> **Texte étudié**

Il semble lui aussi un artisan cousant en silence ses mots qu’il veut parfaits et porteurs de la beauté de la langue française. Lui le républicain, élevé à la mission laïque de Beyrouth il a parfois des accents de l’Ancien régime. On a parfois peur de voir resurgir la glorification du sol et du sang.

Il a su devenir le maudit des lettres françaises par ses « confessions négatives », où se révèle son passé de mercenaire au Liban, de probable assassin au sein des milices chrétiennes.

Son désir de provocation, qu’il exerçait déjà dans ses jugements littéraires et musicaux, trouve ici leur finalité : Richard Millet se veut l’ombre du diable. Sauf que ce n’est point seulement un fantasme littéraire et que ses croisades ont un goût d’épouvante bien réel.

« J’ai dû tuer des hommes, autrefois, et des femmes, des vieillards, peut-être des enfants. » écrit-il en passant.

De sa fuite de la Corrèze endormie et moribonde, il se trouve une joie malsaine dans les odeurs (les odeurs comptent beaucoup pour lui : « Je vis presque autant dans un monde d’odeurs que dans un monde d’images ») et l’adrélanine des combats et des tueries.

« Beyrouth, la ville où j’éprouverai au plus haut le fait de vivre tout en achevant de me séparer de l’espèce humaine » A chacun son apocalypse et c’est dans ce chaos meurtrier que Millet découvre les femmes, la vie, et l’écriture à 22 ans en 1975 au Liban.

« Pour moi, il fallait avoir vécu pour écrire. Et comment avoir vraiment vécu, très jeune, sinon grâce à cet extraordinaire accélérateur de vie qu’est la guerre ? » (Interview au Point le 22 janvier 2009).

Depuis il continue à ciseler une langue parmi les plus belles et aussi sa détestion de ce qu’il appelé la « haine de soi » et cela embrasse toutes les valeurs de gauche ou humanistes : « La France était entrée, sous les coups de semonce des idéologues marxistes, des tiers-mondistes, des protestants et des catholiques de gauche, dans une haine de soi qui allait peu à peu, irréversiblement, entraîner une redéfinition générale des valeurs ». Il faut y ajouter pour charger complètement la barque sa misogynie galopante exceptées les femmes laides, sa haine de la culture populaire et bien d’autres choses encore.

Ses haines doivent s’ancrer dans une certaine haine de lui-même, mais il s’en défend préférant se draper dans le conservatisme et les traditions. En fait, ses romans semblent une longue déploration de l’état moral de l’Occident, vu au prisme de la Corrèze, du Liban et du monde tout entier.

Il n’est plus mercenaire, mais il demeure franc-tireur d’un monde du passé. Un certain nihilisme sourd de lui : « je pensais que l’être humain n’est en effet qu’un crachat sur le trottoir du Temps », tout en ayant foi au dépassement de l’humanité : l’humanité, dit-il, est un défi, une expérience, une tentation, non quelque chose d’inhérent à l’être humain »

Sa nostalgie des croisades, celles des glaives le pousse à se vouloir à jamais en marge, et haï.

> **Questions et exercices**
1. Relevez les trois noms que Richard Millet emploie, d'après le texte sur Richard Millet, pour dire ce qu'est l'humanité.
2. Recopiez les lignes de données en commençant par la première et en vous arrêtant après celle qui contient « Action: [208, 327] ». Substituez « Italian » à « Spanish » sans rien modifier d'autre.
Le texte et les lignes de données sont deux documents indépendants l'un de l'autre.

> **Lignes de données**
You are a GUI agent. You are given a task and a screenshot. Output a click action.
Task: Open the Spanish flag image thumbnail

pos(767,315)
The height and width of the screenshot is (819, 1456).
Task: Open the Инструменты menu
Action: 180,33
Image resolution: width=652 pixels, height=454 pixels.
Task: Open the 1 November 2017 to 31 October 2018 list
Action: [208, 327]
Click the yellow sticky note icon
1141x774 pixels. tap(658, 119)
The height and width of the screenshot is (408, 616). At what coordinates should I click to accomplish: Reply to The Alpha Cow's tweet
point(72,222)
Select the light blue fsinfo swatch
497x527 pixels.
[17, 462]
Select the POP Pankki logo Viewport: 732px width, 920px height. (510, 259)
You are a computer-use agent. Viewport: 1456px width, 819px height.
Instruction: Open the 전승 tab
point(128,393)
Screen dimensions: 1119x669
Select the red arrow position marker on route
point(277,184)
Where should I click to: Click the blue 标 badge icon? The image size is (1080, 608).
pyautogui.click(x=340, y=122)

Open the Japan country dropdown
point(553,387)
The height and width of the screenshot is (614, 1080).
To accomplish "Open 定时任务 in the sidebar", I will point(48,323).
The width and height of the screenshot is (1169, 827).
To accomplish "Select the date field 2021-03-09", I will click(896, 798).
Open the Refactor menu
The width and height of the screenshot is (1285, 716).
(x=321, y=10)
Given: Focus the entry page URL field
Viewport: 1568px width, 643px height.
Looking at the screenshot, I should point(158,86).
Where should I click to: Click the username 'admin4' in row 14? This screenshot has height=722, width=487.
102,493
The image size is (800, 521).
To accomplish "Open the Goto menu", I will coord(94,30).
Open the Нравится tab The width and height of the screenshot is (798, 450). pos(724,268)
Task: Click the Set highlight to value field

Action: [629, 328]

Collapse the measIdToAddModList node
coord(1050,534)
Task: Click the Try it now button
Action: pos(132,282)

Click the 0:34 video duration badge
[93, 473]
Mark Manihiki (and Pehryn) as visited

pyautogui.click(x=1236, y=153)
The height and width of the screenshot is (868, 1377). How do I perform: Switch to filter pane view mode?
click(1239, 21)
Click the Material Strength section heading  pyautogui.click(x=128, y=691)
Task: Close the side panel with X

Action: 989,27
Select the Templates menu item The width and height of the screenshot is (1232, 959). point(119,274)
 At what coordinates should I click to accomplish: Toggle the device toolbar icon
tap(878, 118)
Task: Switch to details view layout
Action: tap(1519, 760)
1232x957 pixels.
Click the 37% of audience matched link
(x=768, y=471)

> **Corrigé de l'exercice**
1. un défi, une expérience, une tentation

2.
You are a GUI agent. You are given a task and a screenshot. Output a click action.
Task: Open the Italian flag image thumbnail

pos(767,315)
The height and width of the screenshot is (819, 1456).
Task: Open the Инструменты menu
Action: 180,33
Image resolution: width=652 pixels, height=454 pixels.
Task: Open the 1 November 2017 to 31 October 2018 list
Action: [208, 327]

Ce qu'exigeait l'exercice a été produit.